2013-01-12 16:16:11

Rapporto sul volontariato della Croce Rossa Italiana: quando dare vuol dire ricevere


Un questionario on line per conoscere meglio il profilo socio-demografico dei volontari, le modalità e i contenuti delle loro attività, ma anche opinioni e aspettative di quanti scelgono la “professione” dell’altruismo. Lo hanno realizzato Croce Rossa Italiana e Censis e i dati sono confluiti in un Rapporto presentato a Roma. Protagonisti,oltre 3000 volontari, dai 15 ai 93 anni di tutta Italia. Un campione significativo specchio di una comunità coesa ed entusiasta, come racconta al microfono di Gabriella Ceraso, Beatrice Mariani che per la Croce Rossa ha redatto il rapporto:RealAudioMP3

R. - Già il fatto che ci abbiano risposto oltre tre mila persone, per noi è un grande successo. Soprattutto, dimostra che sono persone che hanno voglia di partecipare, di raccontare e dare suggerimenti.

__VOCI__:
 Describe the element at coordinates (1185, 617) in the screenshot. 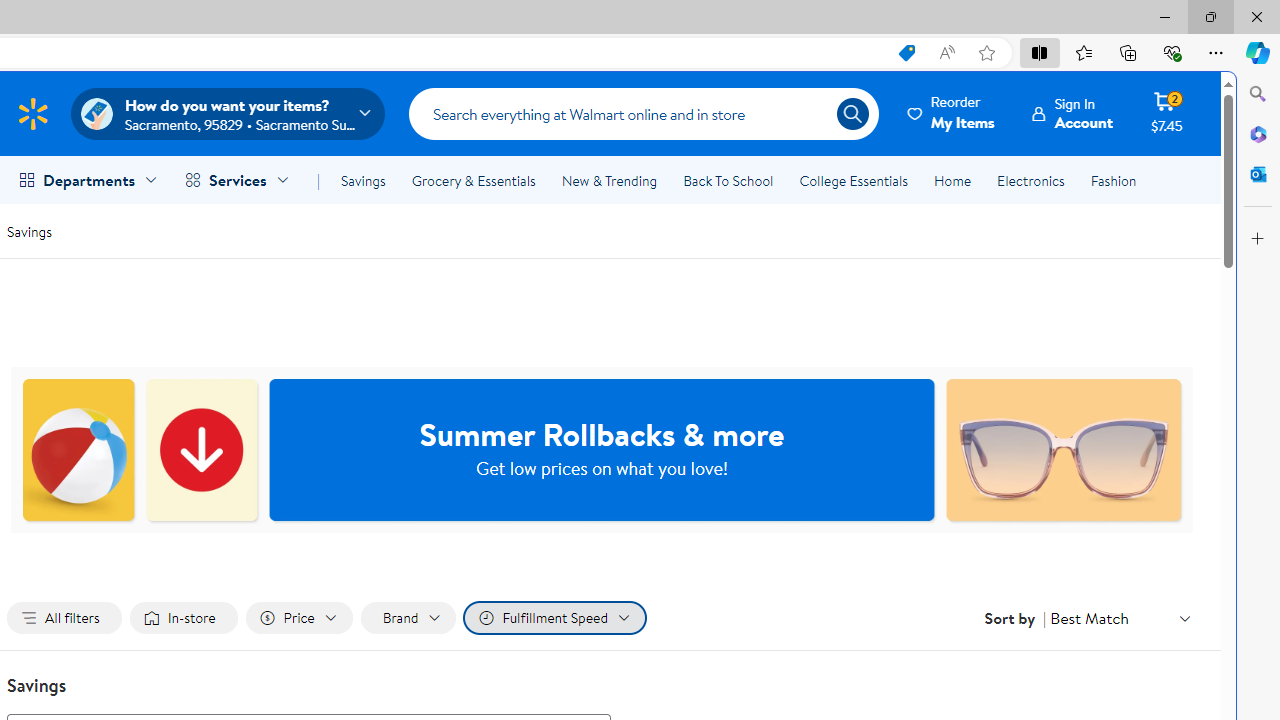

I see `'Class: ld ld-ChevronDown pa0 ml6'` at that location.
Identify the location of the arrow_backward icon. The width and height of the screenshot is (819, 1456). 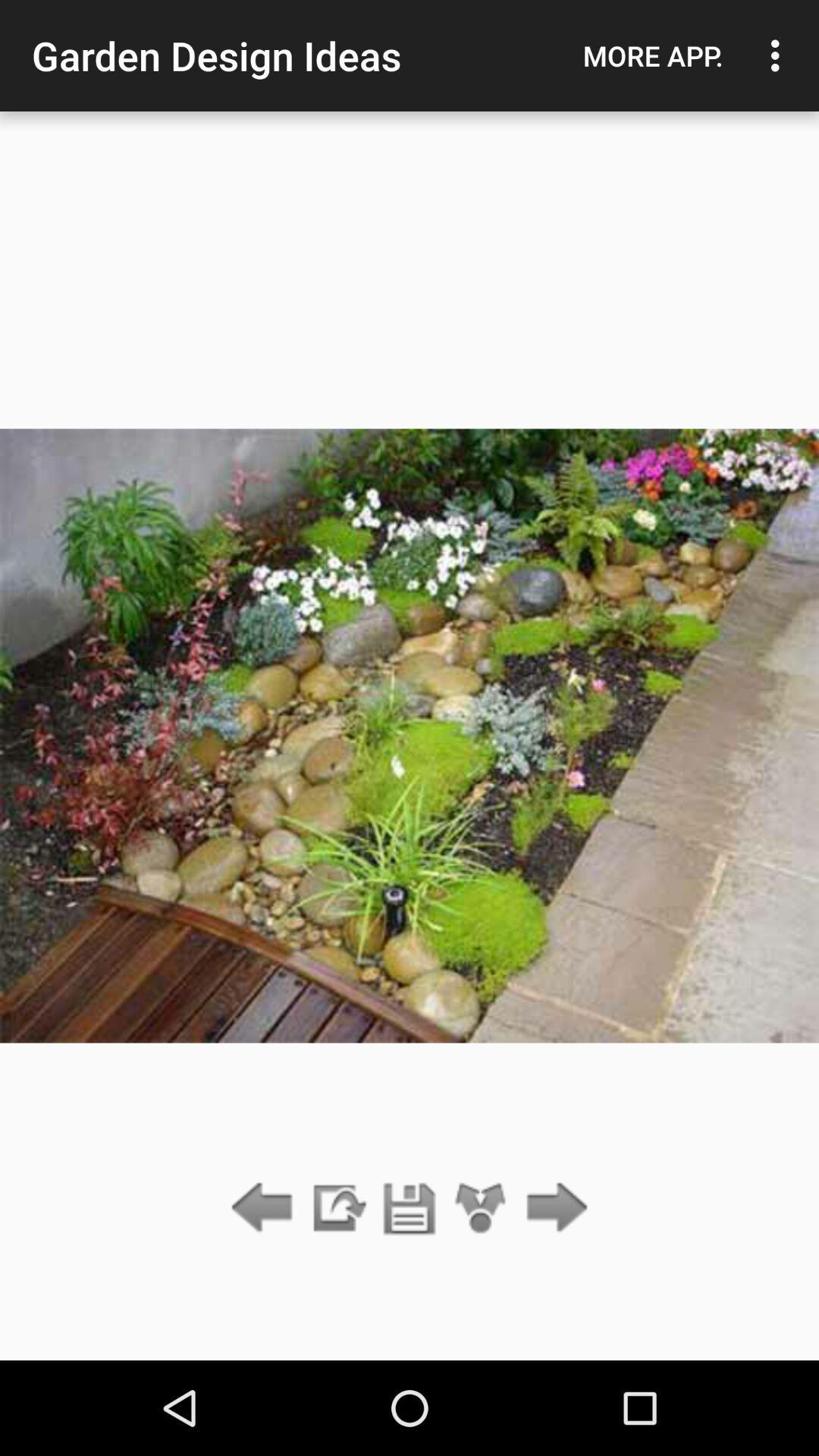
(265, 1208).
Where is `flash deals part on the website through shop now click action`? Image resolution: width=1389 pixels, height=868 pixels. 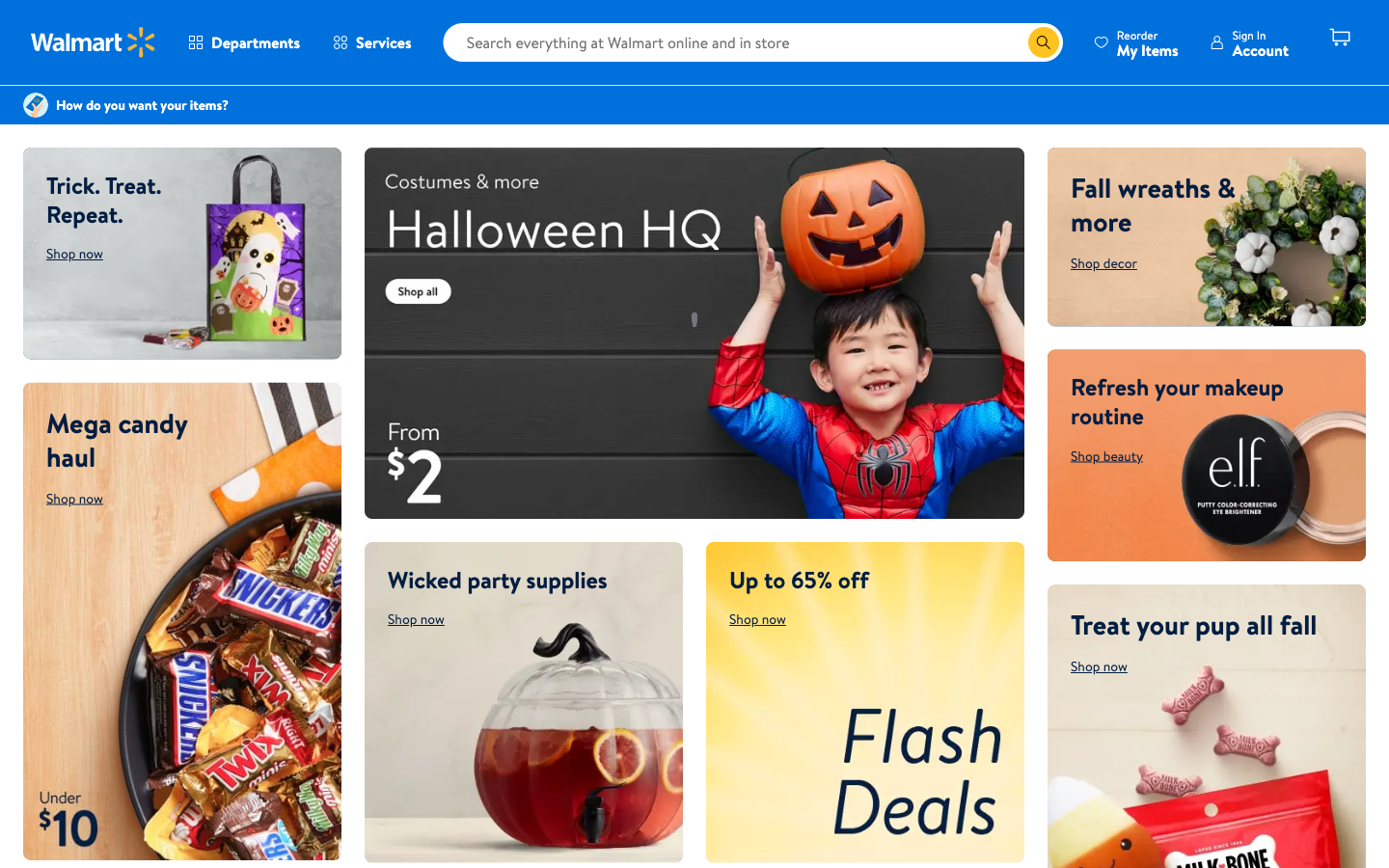
flash deals part on the website through shop now click action is located at coordinates (757, 618).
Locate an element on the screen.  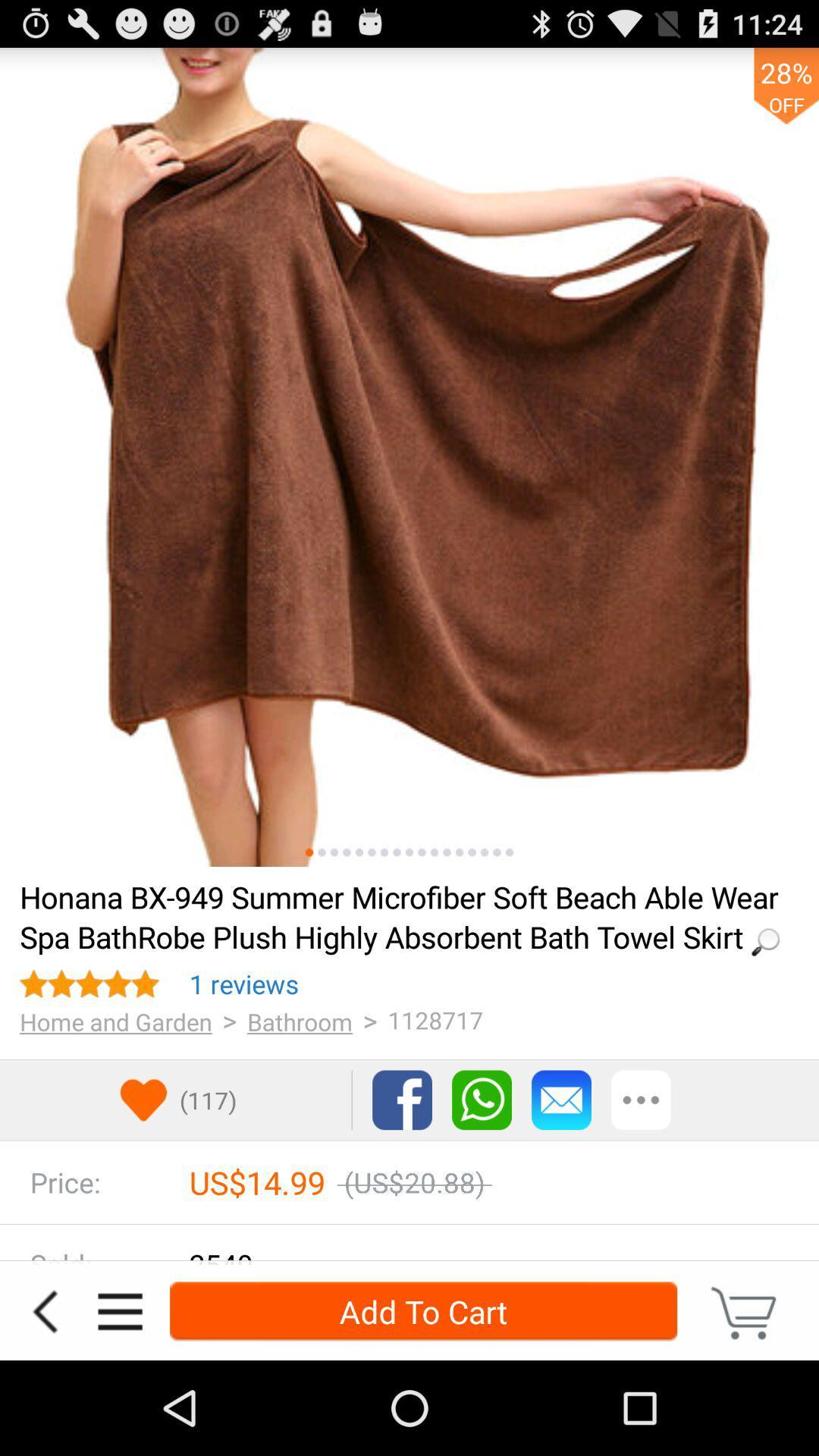
image is located at coordinates (396, 852).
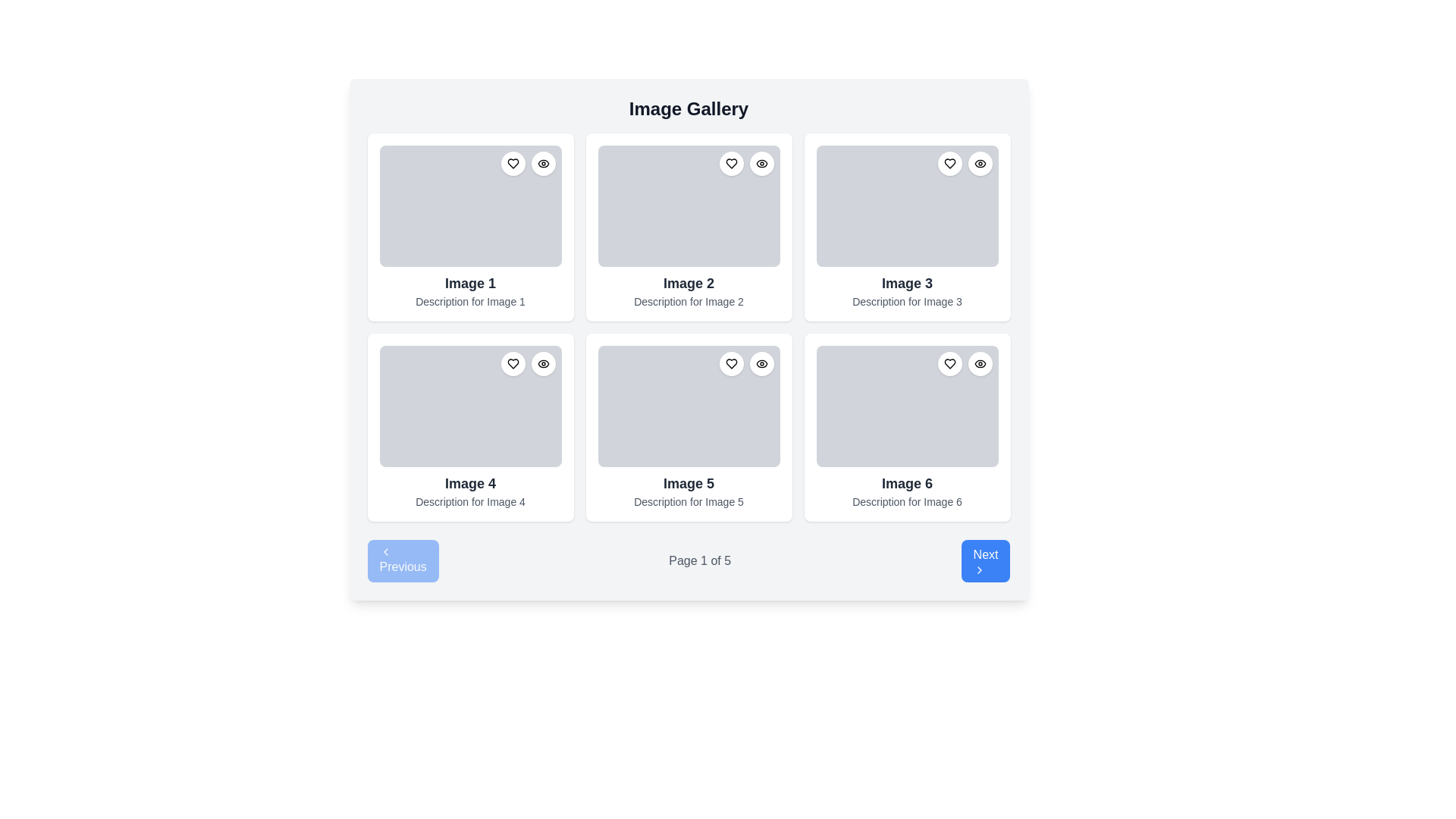 The width and height of the screenshot is (1456, 819). I want to click on the text label that reads 'Image Gallery', which is a bold stylized title positioned at the top-center of the interface, above a grid of image thumbnails, so click(688, 108).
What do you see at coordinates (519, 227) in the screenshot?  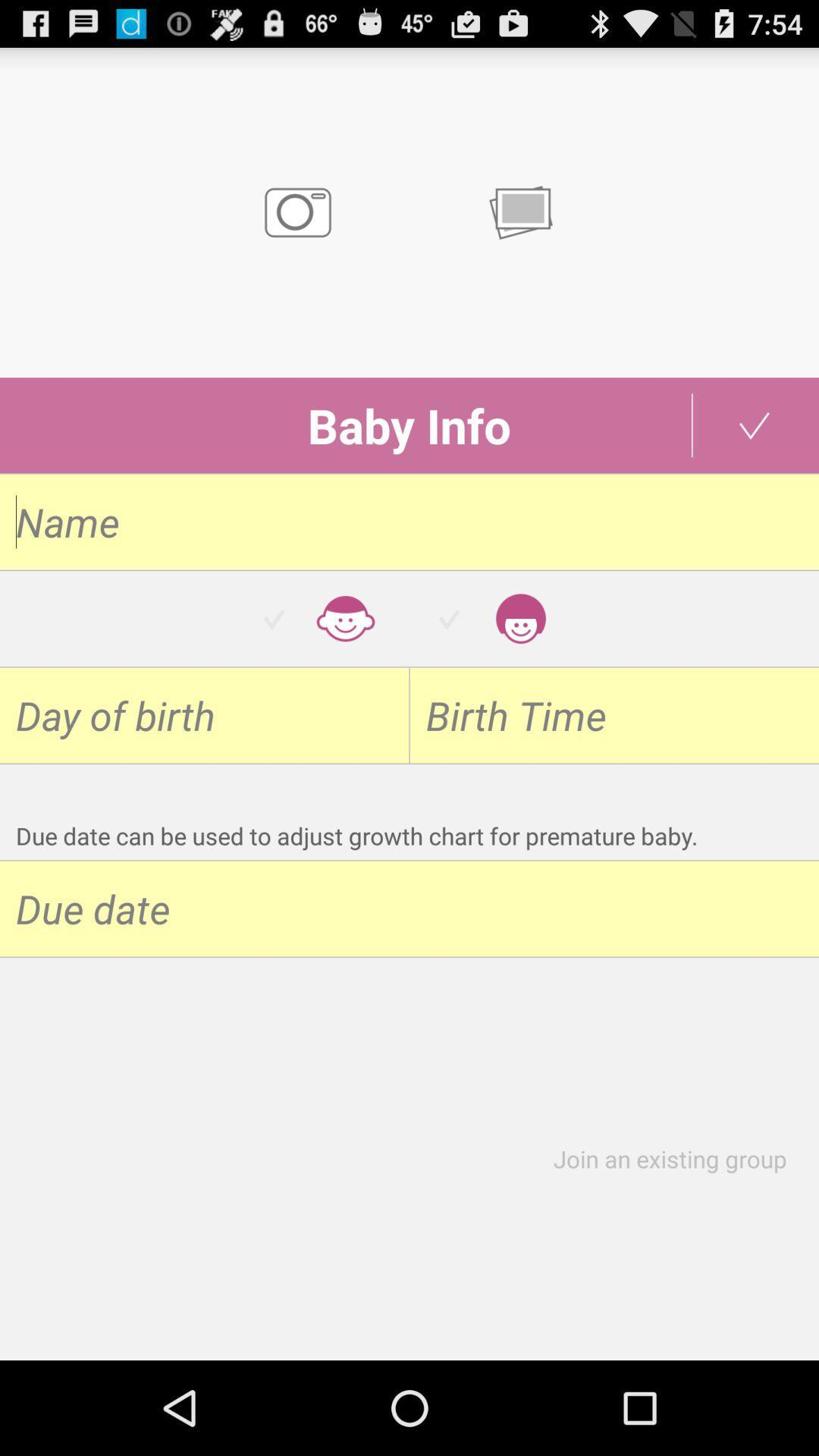 I see `the chat icon` at bounding box center [519, 227].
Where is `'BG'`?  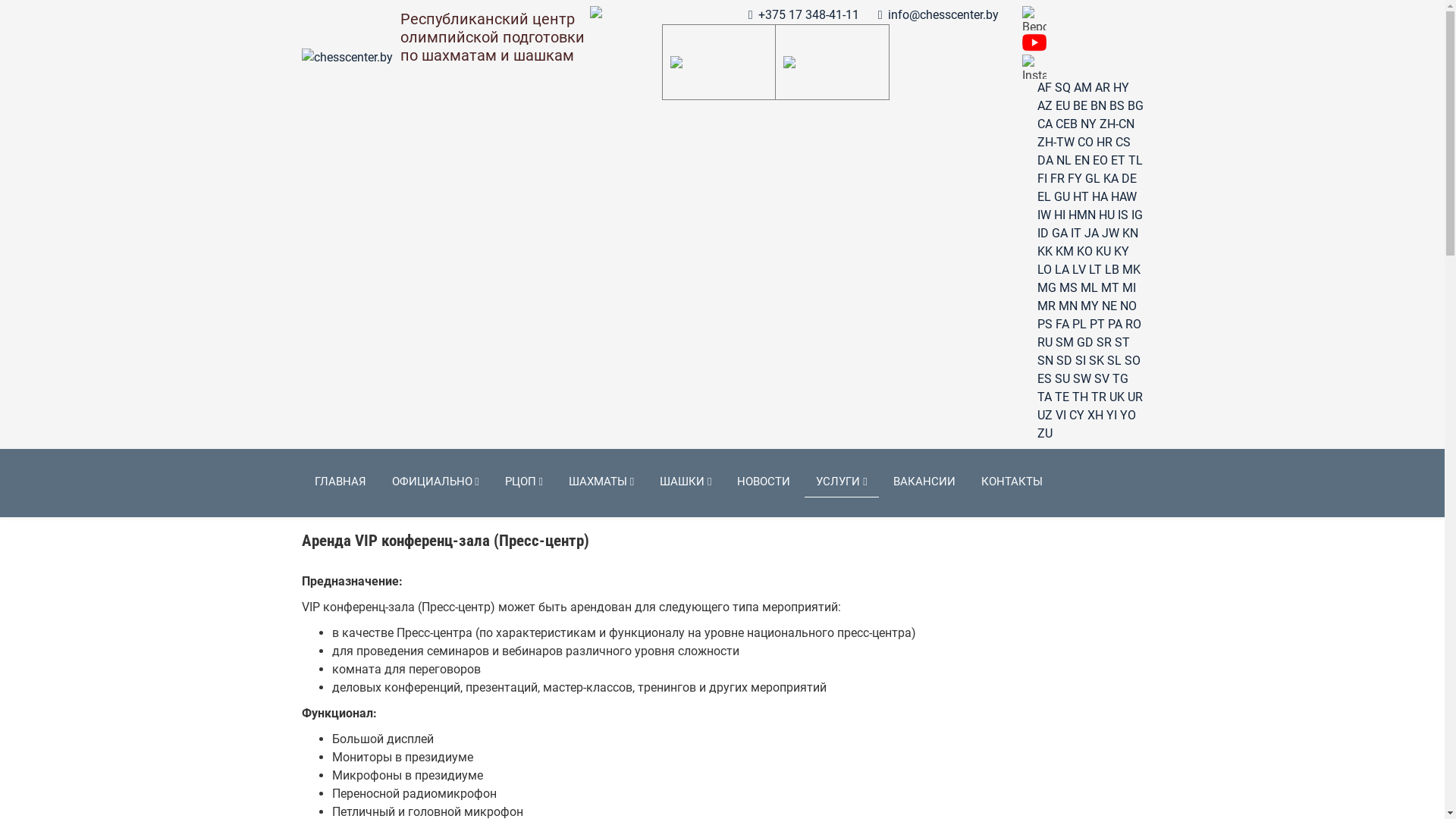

__COMPITI__:
[a] Secondo l'articolo sul volontariato della Croce Rossa Italiana, quali enti hanno realizzato il questionario on line?
[b] Ricopi fedelmente le voci partendo dalla riga che contiene "Identify the location" e proseguendo fino alla riga che contiene "The width and height of the screenshot is (1456, 819).", entrambe comprese. Ometta le immagini.

__RISPOSTE AI COMPITI__:
[a] Croce Rossa Italiana e Censis.

[b]
Identify the location of the arrow_backward icon. The width and height of the screenshot is (819, 1456). 
(265, 1208).
Where is `flash deals part on the website through shop now click action`? Image resolution: width=1389 pixels, height=868 pixels. 
flash deals part on the website through shop now click action is located at coordinates (757, 618).
Locate an element on the screen.  
image is located at coordinates (396, 852).
 The width and height of the screenshot is (1456, 819). I want to click on the text label that reads 'Image Gallery', which is a bold stylized title positioned at the top-center of the interface, above a grid of image thumbnails, so click(688, 108).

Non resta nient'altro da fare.